Day 21 : Keypad conundrum
Today's challenge was difficult and it's taken me 2 days to have some time to solve, as well as fully understand the logic. Something I've found this year is, I've struggled understanding the intentions of the instructions.
I hope like myself you've learnt something from this challenge and solution. I find each year I take part in Advent of Code, I learn a lot, which is why I like to try different languages or pushing myself out of my comfort zone. I think of Advent of Code as more of a learning / development opportunity where developers should share their knowledge and ideas, rather than treating it as just a competition.
Another stab at Python today and I'm happy with the solution. Something I learn today was; Immutable classes using the @dataclass(frozen=True)
annotation on a class
declaration.
I created the Location
class as a helper class to navigate and update co-ordinates (bit like I did previously with the Point
class in some C# solutions.
As someone coming from a strongly typed background of C# / .Net, I tried adding types to my code to help me visualise what I was working with during this complex problem. I'm also used to do this whilst writing TypeScript, so almost second nature.
Today's Problem
**Part One **introduces the problem of navigating and controlling a multiple robots to pass instructions onto the next robot to input codes on a numeric keypad.

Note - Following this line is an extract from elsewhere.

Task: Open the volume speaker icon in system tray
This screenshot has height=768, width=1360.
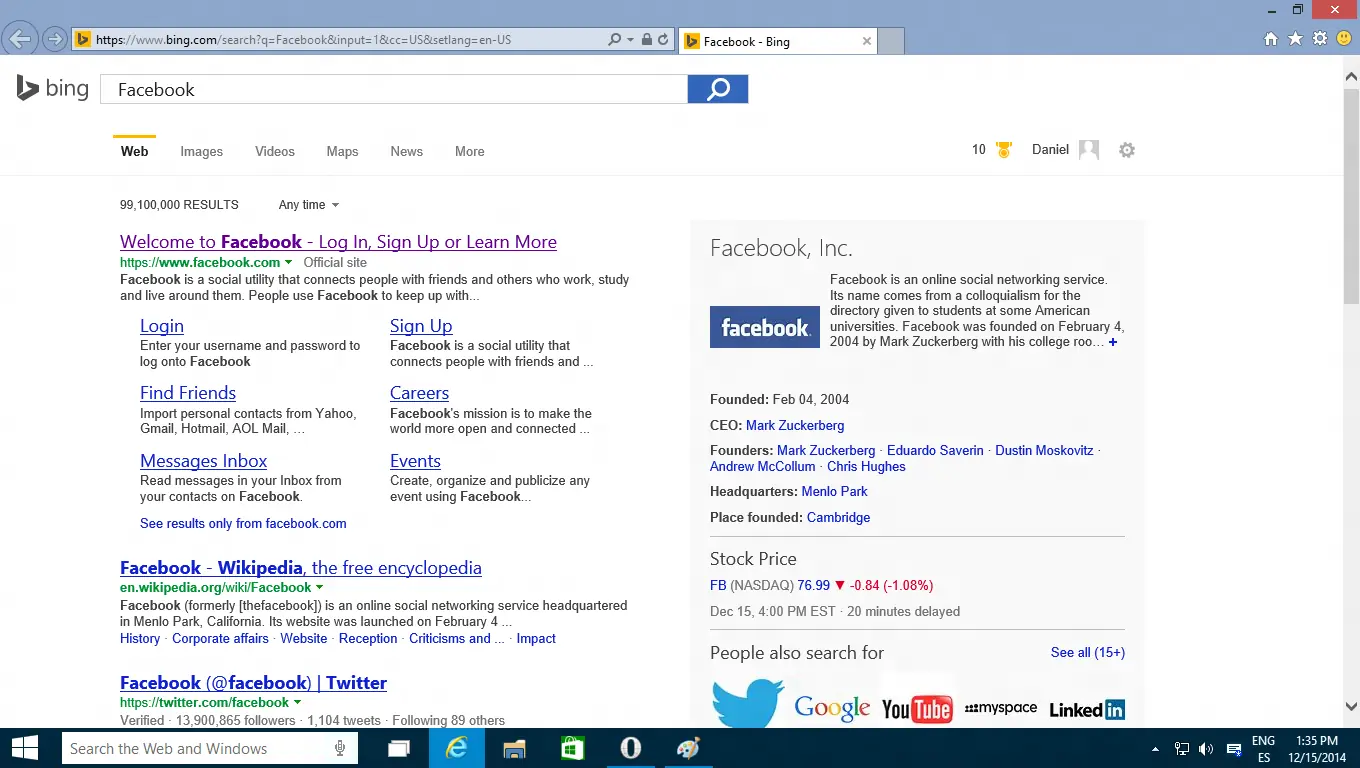Action: click(1205, 748)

Part Two builds on the problem by increasing complexity through a chain of robots and directional keypads, demonstrating the exponential nature of multi-level dependencies.
Walkthrough
As we already know the layout of the directions and keypad, we can build the dictionaries of all the location mappings and directions in which they can move in.

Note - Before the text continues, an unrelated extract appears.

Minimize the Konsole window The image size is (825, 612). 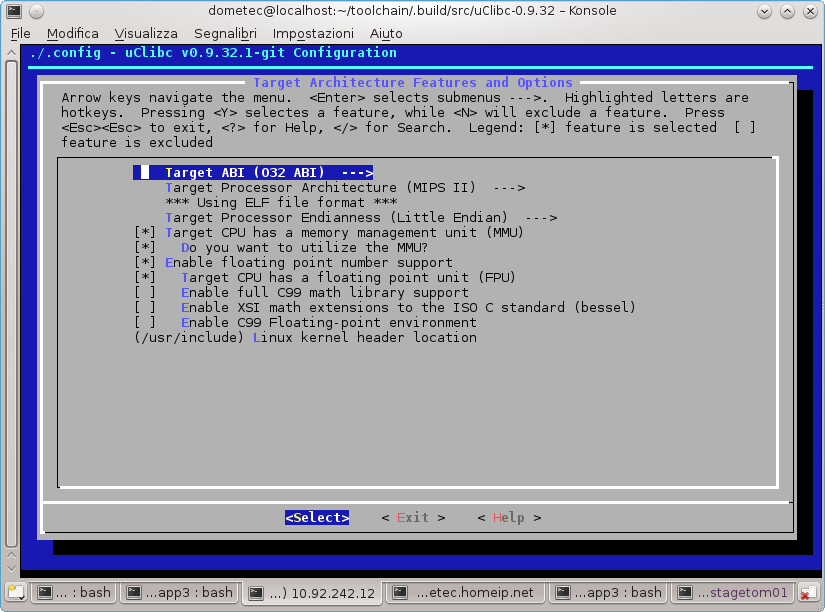click(765, 11)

Caching (cache and moves_cache)
cache: Stores previously computed shortest sequences to avoid redundant calculations, improving performance.
moves_cache: Stores all valid move sequences between any two buttons on a keypad, precomputed for quick lookup.

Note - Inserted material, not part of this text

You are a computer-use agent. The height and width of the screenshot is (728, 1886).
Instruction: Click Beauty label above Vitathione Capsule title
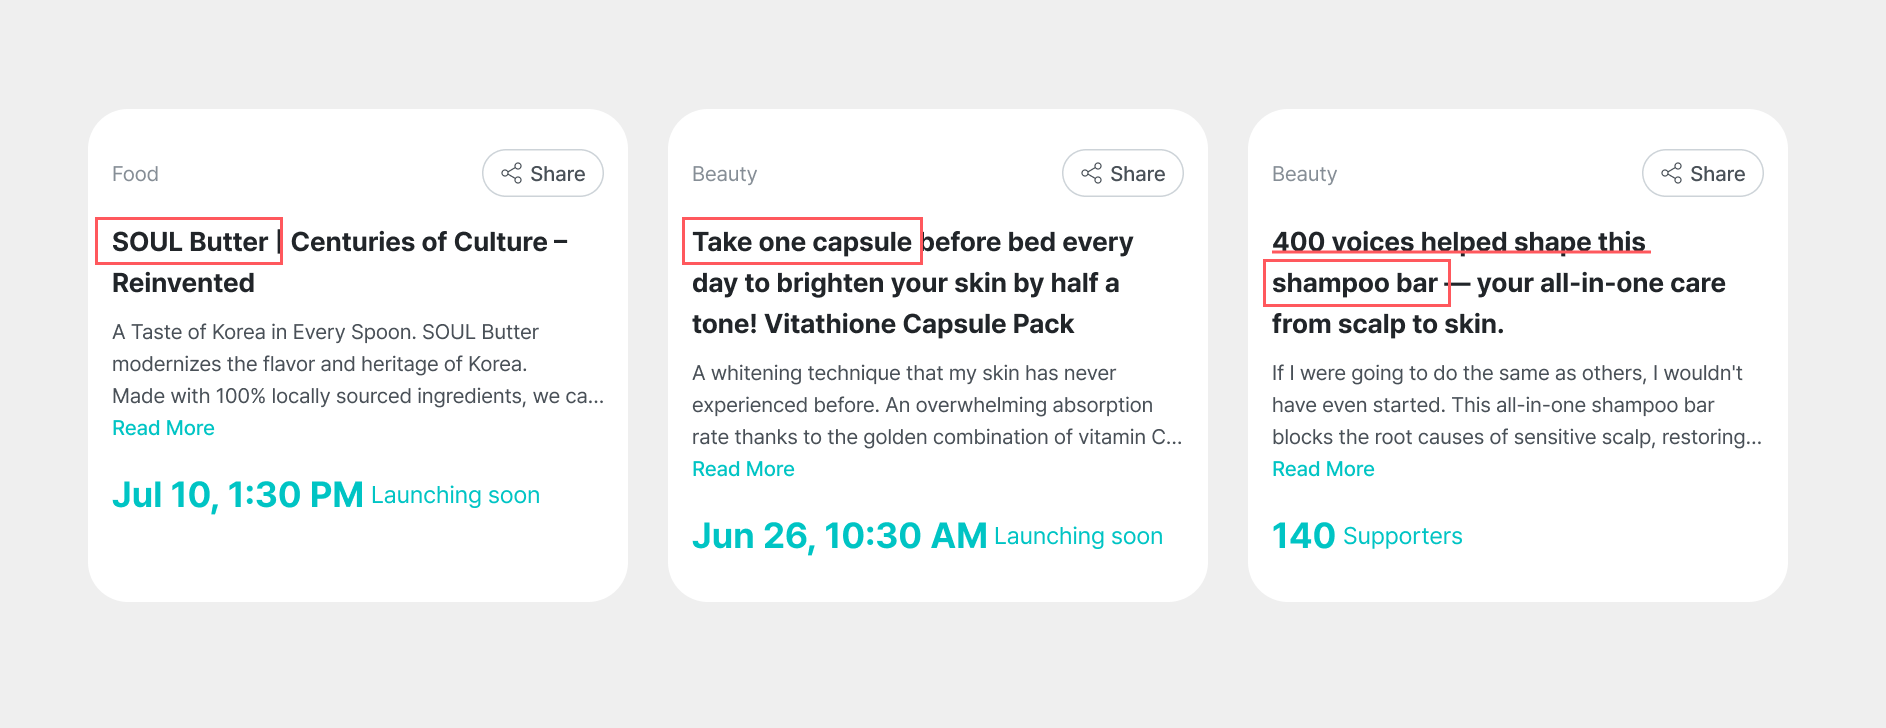pos(724,174)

Shortest Length Calculation (shortest_length)
Recursively calculates the shortest sequence of button presses to type a given code.
Handles multi-level chaining of keypads by iterating through the levels (cur_depth) up to the limit (depth_limit).
*Moves Between Positions (moves_between_positions)
*
Computes all valid sequences of movements between two buttons on a keypad, ensuring robots don't panic by pointing at invalid positions (the gaps).
Cache Initialisation (create_cache_moves)
Precomputes valid move sequences for all button pairs on both numeric and directional keypads, saving runtime computation.
The solving functions, then loop through the input calculating its complexity by multiplying the sequence length by the numeric part of the code, and then simply sums up the complexities for all codes as per the requirements of the puzzle.
Permutations
What Does permutations do?
The permutations function in Python (from the itertools module) generates all possible ordered arrangements of a collection of items.
For example:
from itertools import permutations
items = ['a', 'b', 'c']
list(permutations(items))
This will produce:
[('a', 'b', 'c'), ('a', 'c', 'b'), ('b', 'a', 'c'), ('b', 'c', 'a'), ('c', 'a', 'b'), ('c', 'b', 'a')]
Each permutation is a unique sequence containing all the items in the original collection, but in a different order.
Why use permutations
and not combinations
?
permutations:
Generates all possible ordered arrangements of a collection of items.
The order of the items matters.
whereas,
combinations:
Generates all possible unordered selections of a collection of items.
The order of the items does not matter.
Why is order important in this scenario?
Keypad Navigation: The robot's position on the keypad changes after each move, so the sequence in which moves are performed directly impacts the result.
Valid Moves Check: The function checks the validity of intermediate positions during navigation. Changing the order of moves may lead to an invalid path.
When Would combinations Be Useful Instead?
combinations could be useful in scenarios where the order of moves doesn't matter or you are selecting a subset of moves or buttons without concern for their sequence.
The current use of permutations is necessary because the order of moves matters for keypad navigation. Replacing it with combinations would break the logic of the program. If the task required finding all unique groups of movements or keys regardless of sequence, then combinations would be more appropriate.
The hardest part of the puzzle was thinking of a nice and clean way of keeping track of the depth (inception) level of robot instructions -- took me a bit of time where I could give my full attention to it.